The white oak lost its leaves that next fall, but they didn't return in April as before. Thistle and briars grew by that tree, and pencil cactus, too. The grasses and the wildflowers vanished, and the tree turned ghostly white. Perhaps it was Mitch's curse killed the giant white oak. Or maybe time caught up with the place as it did all things. Erastus Hadley didn't know. Years had passed since he'd buried his father on another hill, and he'd seldom since searched for answers or expected to find any.

He'd returned to Thayerville as promised, in time for supper. Afterward Becky had led him out to the porch, and they made their peace. They were married under an August moon, and Erastus had used his share of the reward to purchase the old Plank place. It seemed right somehow that such a dark, haunted sort of place should see new beginnings.

Erastus never had the heart to ride guard for the Western Stage again, and he instead accepted a deputy's badge. He wore it three years until the horse and cattle markets revived, and his hands turned to their first love—breeding ponies. He ran a few hundred head of cattle as well, and Becky planted the largest garden in the county. Three children were born in turn, and the youngest was called Mitchell.

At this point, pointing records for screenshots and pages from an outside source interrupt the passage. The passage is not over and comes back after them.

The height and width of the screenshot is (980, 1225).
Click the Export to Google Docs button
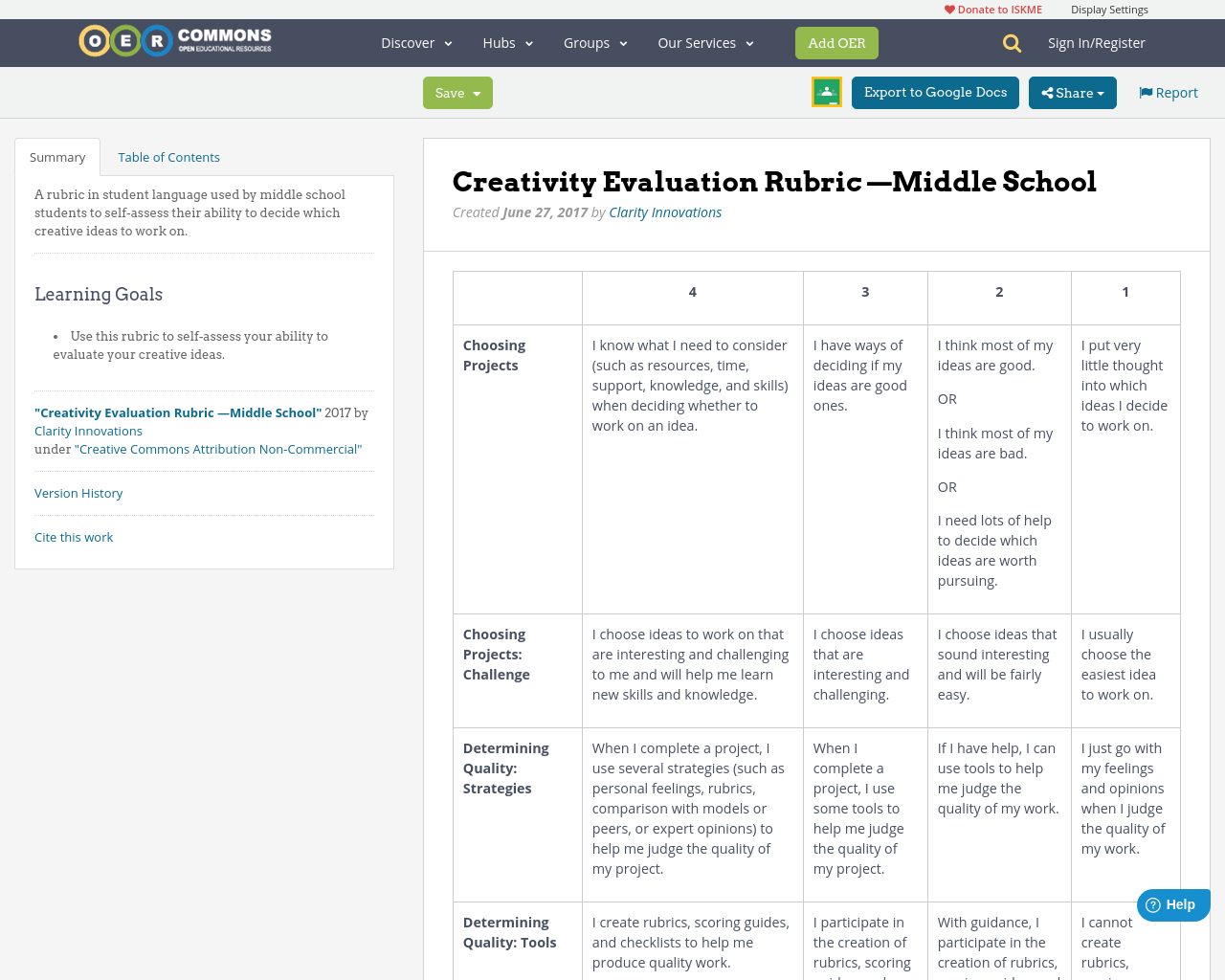point(935,92)
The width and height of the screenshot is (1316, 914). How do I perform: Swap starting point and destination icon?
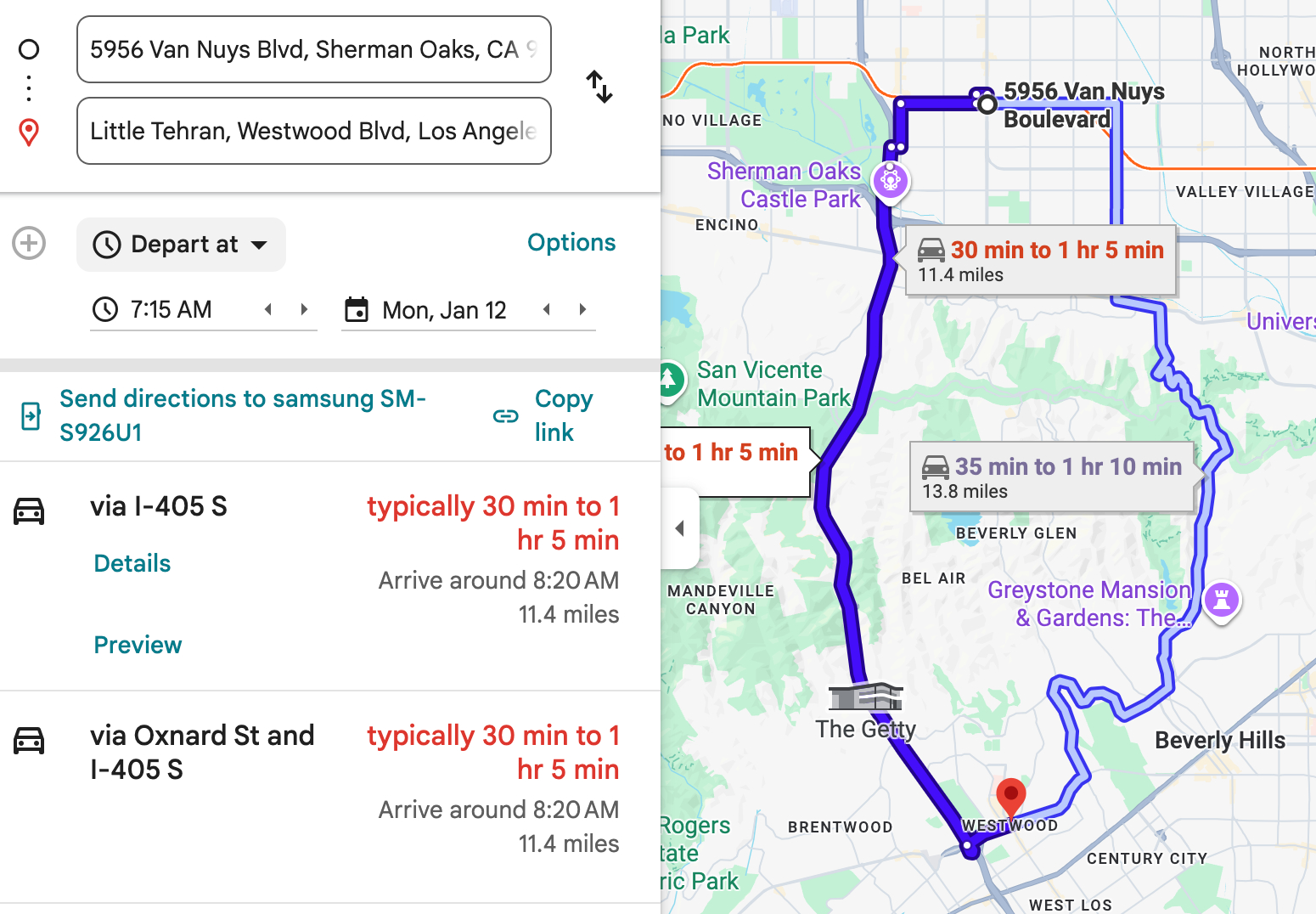coord(599,87)
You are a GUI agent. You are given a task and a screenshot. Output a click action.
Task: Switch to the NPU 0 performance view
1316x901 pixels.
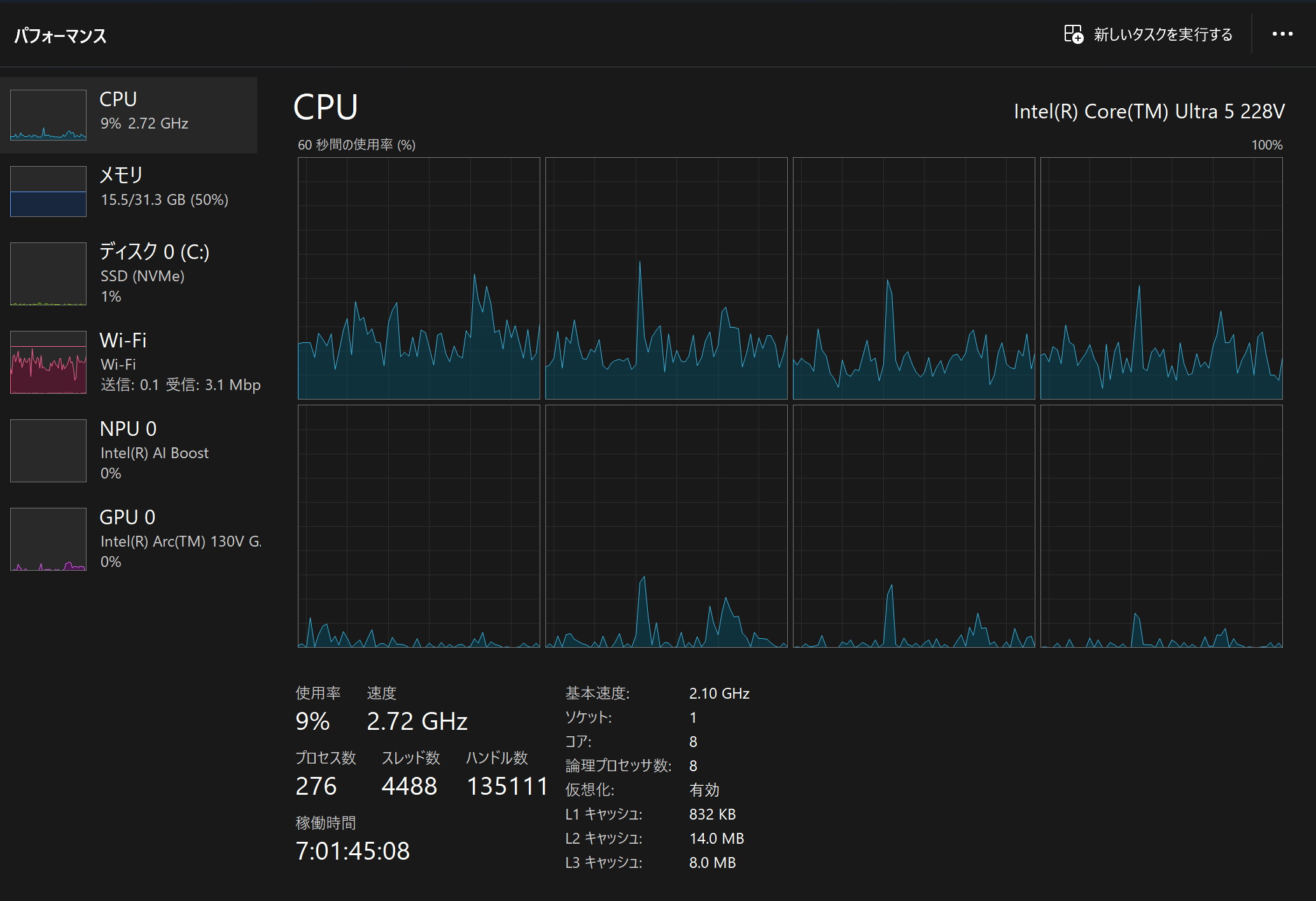click(x=128, y=430)
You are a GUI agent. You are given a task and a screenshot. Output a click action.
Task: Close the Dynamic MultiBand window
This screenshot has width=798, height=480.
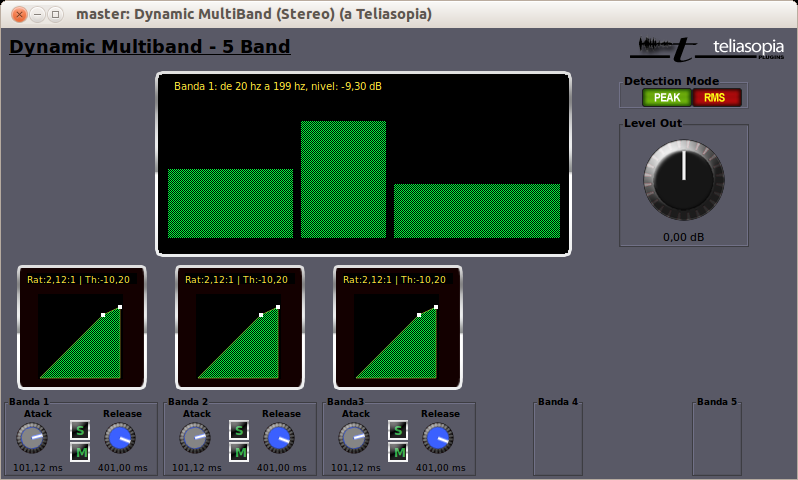pyautogui.click(x=18, y=14)
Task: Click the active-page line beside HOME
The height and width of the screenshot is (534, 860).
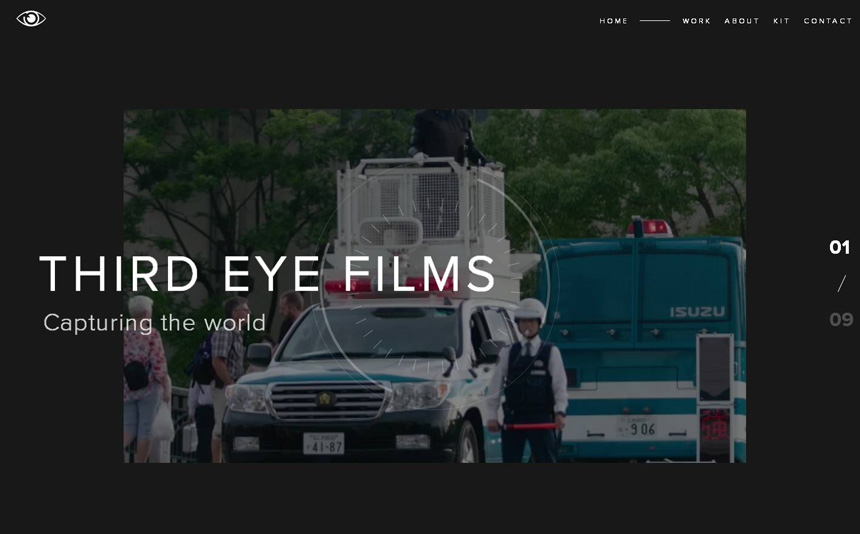Action: pos(655,21)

“I wonder what ever became of Mitch Morris,” Becky often remarked. Thereafter she and Erastus would make up tales of the mysterious gambler to amuse the children. Erastus never shared the truth.

“I only hope he found some peace,” he would confide to Becky.

“Have you?' she'd ask.

“Long since,” he always answered. “You should know. You brought it to me.”